====== GIVEN DATA
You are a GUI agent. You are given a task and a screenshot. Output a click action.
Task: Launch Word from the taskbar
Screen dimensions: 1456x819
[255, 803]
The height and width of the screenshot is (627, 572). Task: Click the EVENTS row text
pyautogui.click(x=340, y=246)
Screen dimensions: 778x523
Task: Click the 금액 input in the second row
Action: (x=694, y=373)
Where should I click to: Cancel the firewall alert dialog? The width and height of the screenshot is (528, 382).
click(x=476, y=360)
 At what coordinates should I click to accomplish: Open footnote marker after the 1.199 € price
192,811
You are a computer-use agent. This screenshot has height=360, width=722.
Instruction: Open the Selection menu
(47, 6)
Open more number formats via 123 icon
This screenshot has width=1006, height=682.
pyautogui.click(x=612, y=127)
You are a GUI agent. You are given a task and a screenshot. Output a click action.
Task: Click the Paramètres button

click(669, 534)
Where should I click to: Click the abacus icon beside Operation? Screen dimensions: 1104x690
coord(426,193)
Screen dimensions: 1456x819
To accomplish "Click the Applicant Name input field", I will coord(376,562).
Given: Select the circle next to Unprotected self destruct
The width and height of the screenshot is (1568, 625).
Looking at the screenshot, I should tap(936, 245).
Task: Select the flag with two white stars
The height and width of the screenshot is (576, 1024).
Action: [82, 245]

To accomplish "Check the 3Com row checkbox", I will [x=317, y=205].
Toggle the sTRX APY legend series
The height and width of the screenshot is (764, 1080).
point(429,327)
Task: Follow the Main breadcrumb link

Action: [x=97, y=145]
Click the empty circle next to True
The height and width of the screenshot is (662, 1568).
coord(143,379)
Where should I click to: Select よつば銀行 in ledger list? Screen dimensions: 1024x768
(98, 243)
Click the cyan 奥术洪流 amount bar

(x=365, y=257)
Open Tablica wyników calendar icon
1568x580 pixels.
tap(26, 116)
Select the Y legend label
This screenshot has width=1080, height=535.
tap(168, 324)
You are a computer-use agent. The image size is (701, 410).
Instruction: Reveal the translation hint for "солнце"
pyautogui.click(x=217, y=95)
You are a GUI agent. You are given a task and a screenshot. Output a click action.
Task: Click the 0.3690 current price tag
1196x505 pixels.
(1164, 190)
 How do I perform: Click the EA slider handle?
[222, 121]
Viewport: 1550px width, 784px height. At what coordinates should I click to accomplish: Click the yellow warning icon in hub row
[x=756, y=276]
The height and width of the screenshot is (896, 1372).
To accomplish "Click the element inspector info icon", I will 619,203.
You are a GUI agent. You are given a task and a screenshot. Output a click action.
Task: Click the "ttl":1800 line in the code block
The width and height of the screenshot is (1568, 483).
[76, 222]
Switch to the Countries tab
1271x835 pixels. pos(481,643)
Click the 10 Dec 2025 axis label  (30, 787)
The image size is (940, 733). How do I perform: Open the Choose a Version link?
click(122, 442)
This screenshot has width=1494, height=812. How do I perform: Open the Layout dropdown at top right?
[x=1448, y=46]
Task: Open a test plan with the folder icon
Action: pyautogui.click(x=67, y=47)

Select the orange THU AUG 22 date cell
============
• **WHAT IS EXPECTED**:
Pull out each line of the listing above that contains the string "will". Only count it when the uppercase and lowercase letters match.

• **SOLUTION**:
To accomplish "Click the Applicant Name input field", I will coord(376,562).
To accomplish "Check the 3Com row checkbox", I will [x=317, y=205].
To accomplish "Click the element inspector info icon", I will 619,203.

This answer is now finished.